Caviar from Yarra Valley Salmon [©Yarra Valley Salmon]

Mark Fox, Yarra Valley Salmon, demonstrates hand-milking Atlantic Salmon
Caviar from Yarra Valley Salmon
Yarra Valley Salmon
Yarra Valley Salmon


One year after having large amounts of its fish stock wiped out in the Black Saturday fires, and having to completely reposition its business, boutique aquaculture farm Yarra Valley Caviar is now on the road to recovery.

The fresh water aquaculture farm at the foot of the Victorian Alps on the Rubicon River was one of the many properties in the region hit by the fires - losing more than 13 tonne of Atlantic Salmon. Yarra Valley Caviar general manager Mark Fox says it isn't a day he likes to remember.

The night of the fires, with his wife in the city, unable to make it back to the farm, Mark was held up in his car with his three children, all under the age of 12. "They were petrified; we were sitting in the car with the air conditioning on because it was the only cool place to be, in between the fish ponds, listening to the radio to hear direction of where the fires were headed."

He says unbeknown to him, and the radio reports at the time, the fires were actually heading right over to his farm. "We couldn't see 40 metres ahead of us, so we wouldn't have known if the fires were one kilometre or 10 kilometres away."

After a sleepless night, he finally got the children out the following day and spent the next two arduous weeks removing the 13.5 tonnes of fish which had died from the heat and ash.

Predicting it would be May 2011 before the fish stocks were back to the levels they were before Black Saturday, the small Victorian producer turned to caviar as its mainstay. It's a move which has proved incredibly successful.

Late in 2009 Yarra Valley Caviar's Atlantic Salmon caviar made a debut into the Sydney deli market, with the product practically walking off the shelves. In a market where you're normally lucky to shift 20 jars a week, Yarra Valley Caviar is selling more than six times that, and it's also finding itself increasingly popular in top restaurants and venues around the country.

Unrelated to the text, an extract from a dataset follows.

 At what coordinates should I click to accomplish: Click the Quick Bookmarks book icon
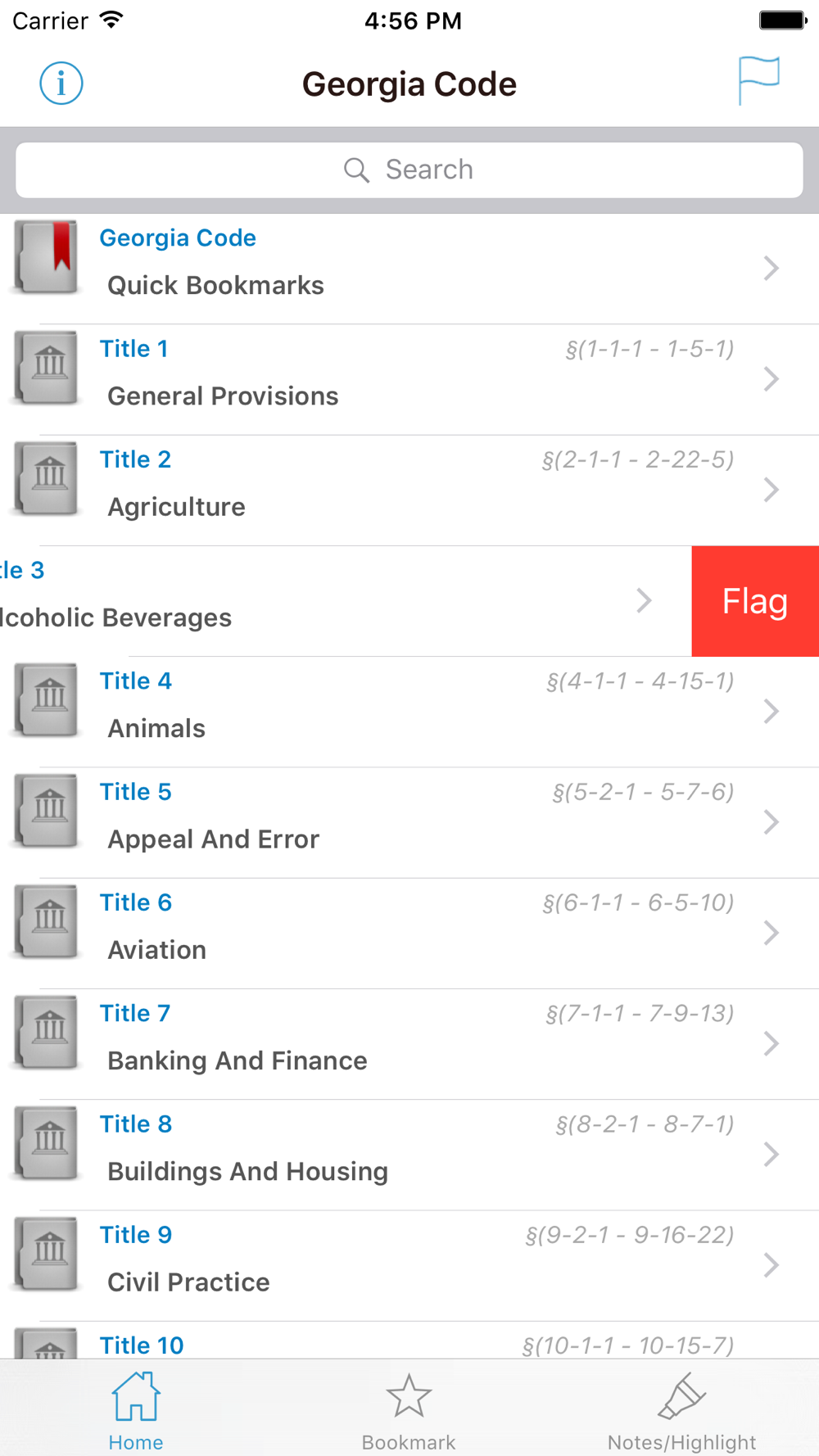[47, 257]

Mark says "it's humbling" and he believes the reason Yarra Valley Caviar has proved so popular is due to the fact that they take a completely natural approach to rearing, and milking the Atlantic Salmon - refusing to use any antibiotics or chemicals and giving the fish plenty of space so they aren't stressed. He says these conditions, and the treatment of the fish, reflects in the quality of the caviar.

In the months ahead, Mark's goal is to continue with its sustainable practices and make moves to become completely organic. "We are well on our way to becoming officially organic certified. We're already following all the European organic guidelines, and so this is our focus in coming months."


KDJM communications


  • Yarra Valley (Wine) (VIC)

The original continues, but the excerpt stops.